Pedagogical Design
Iris is designed around three architectural pillars described in Bassner et al. (2026) that together create a tutoring system grounded in established learning theories. This page summarizes the pedagogical foundations and how they translate into system behavior.
Three Architectural Pillars
1. Educational Scaffolding via Calibrated Hints
Rather than providing direct answers, Iris uses a four-tier hint system that progressively reveals information while preserving the learner's opportunity for self-discovery:
| Tier | Strategy | Example Behavior |
|---|---|---|
| Subtle hints | Focus attention on salient code lines | "Take a closer look at what happens on line 42 when the loop variable is incremented." |
| Guiding questions | Provoke reflection and self-discovery | "What do you think the return value should be when the input list is empty?" |
| High-level conceptual feedback | Strategic guidance without revealing implementations | "This problem requires you to think about how threads share memory. Consider what happens when two threads write to the same variable simultaneously." |
| Generalized examples | Illustrate analogous patterns, keeping the target solution opaque | "Imagine you have a bank account where two people try to withdraw money at the same time. How would you prevent them from both reading the same balance?" |
A built-in self-check mechanism evaluates generated responses against pedagogical constraints before they are sent to the student. This mechanism is designed to prevent inadvertent solution disclosure --- if a response is deemed too revealing, it is regenerated at a less specific tier.

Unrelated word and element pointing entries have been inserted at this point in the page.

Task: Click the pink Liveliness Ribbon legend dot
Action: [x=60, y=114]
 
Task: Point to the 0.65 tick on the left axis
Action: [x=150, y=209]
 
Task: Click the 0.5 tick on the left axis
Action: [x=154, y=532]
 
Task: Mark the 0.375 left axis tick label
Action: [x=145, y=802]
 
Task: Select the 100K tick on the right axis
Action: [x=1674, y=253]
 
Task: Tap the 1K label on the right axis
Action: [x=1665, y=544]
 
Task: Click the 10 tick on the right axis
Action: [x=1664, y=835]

2. Context-Aware Dynamic Agent Architecture
Iris integrates deeply with the Artemis learning platform to automatically retrieve relevant context for each student interaction:
- Exercise specifications (problem statement, template code, solution structure)

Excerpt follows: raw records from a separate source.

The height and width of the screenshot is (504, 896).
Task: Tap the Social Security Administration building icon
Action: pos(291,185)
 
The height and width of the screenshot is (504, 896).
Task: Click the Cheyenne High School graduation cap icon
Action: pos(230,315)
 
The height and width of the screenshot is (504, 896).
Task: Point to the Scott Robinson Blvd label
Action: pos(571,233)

- Student submission history (current code, previous attempts, build feedback)
- Course materials (lecture slides, reference materials)

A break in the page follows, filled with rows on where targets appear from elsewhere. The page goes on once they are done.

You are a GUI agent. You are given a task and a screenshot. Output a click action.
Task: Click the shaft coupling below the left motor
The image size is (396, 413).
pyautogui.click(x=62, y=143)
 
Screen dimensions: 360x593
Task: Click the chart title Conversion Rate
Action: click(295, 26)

This context awareness means students do not need to manually copy-paste code or explain their exercise setup. The tutor already knows what the student is working on, what they have tried, and what the expected solution looks like --- enabling it to provide targeted guidance rather than generic advice.
3. Multimodal RAG Pipeline
A Retrieval-Augmented Generation (RAG) pipeline grounds Iris's responses in authoritative course artifacts rather than relying solely on the LLM's parametric knowledge. This helps ensure that guidance aligns with the specific terminology, notation, and conventions used in the course.
Theoretical Foundations
Cognitive Load Theory (CLT)
CLT distinguishes three types of cognitive load during learning:
- Intrinsic load: inherent difficulty of the material itself
- Germane load: cognitive effort devoted to constructing mental models (the "productive struggle")
- Extraneous load: unnecessary cognitive burden from poor instructional design
Iris aims to reduce extraneous load (e.g., by eliminating time spent searching for relevant documentation or deciphering cryptic error messages) without eliminating germane load (the effortful processing that produces durable learning). The hint-based approach is specifically designed to preserve productive cognitive engagement rather than short-circuit it with direct answers.
Self-Determination Theory (SDT)
SDT identifies three basic psychological needs that support intrinsic motivation:
- Autonomy: feeling in control of one's own learning process
- Competence: experiencing a sense of mastery and progress
- Relatedness: feeling connected to others and supported
By offering graduated hints rather than complete solutions, Iris preserves learner autonomy --- students remain the primary agents in solving their exercises. Successful resolution after receiving hints can strengthen perceived competence. The non-judgmental interaction style (92% of surveyed students reported feeling comfortable asking questions) supports relatedness by reducing social evaluation anxiety.
Zone of Proximal Development (ZPD)
Vygotsky's ZPD describes the gap between what a learner can accomplish independently and what they can accomplish with assistance. Effective scaffolding operates within this zone and should be:
- Contingent: adapted to the learner's current state rather than generic
- Graduated: starting with minimal assistance and increasing only as needed
- Faded: withdrawn as the learner gains competence
Iris's four-tier hint system maps onto these principles: initial interactions begin with subtle hints (minimal assistance), escalating to more explicit guidance only when the student continues to struggle. Context awareness enables contingent support --- the system can tailor its hints to the specific code the student has written rather than offering one-size-fits-all advice.
Design Trade-offs
The pedagogical design deliberately trades short-term task efficiency for long-term learning outcomes. In the C&E:AI 2026 RCT, Iris users achieved lower exercise scores than ChatGPT users (d = 0.38), but equivalent learning gains --- suggesting that the scaffolding approach maintains the cognitive engagement necessary for durable learning.
The study results provide empirical evidence for how these design choices affect student performance, learning, motivation, and frustration in practice.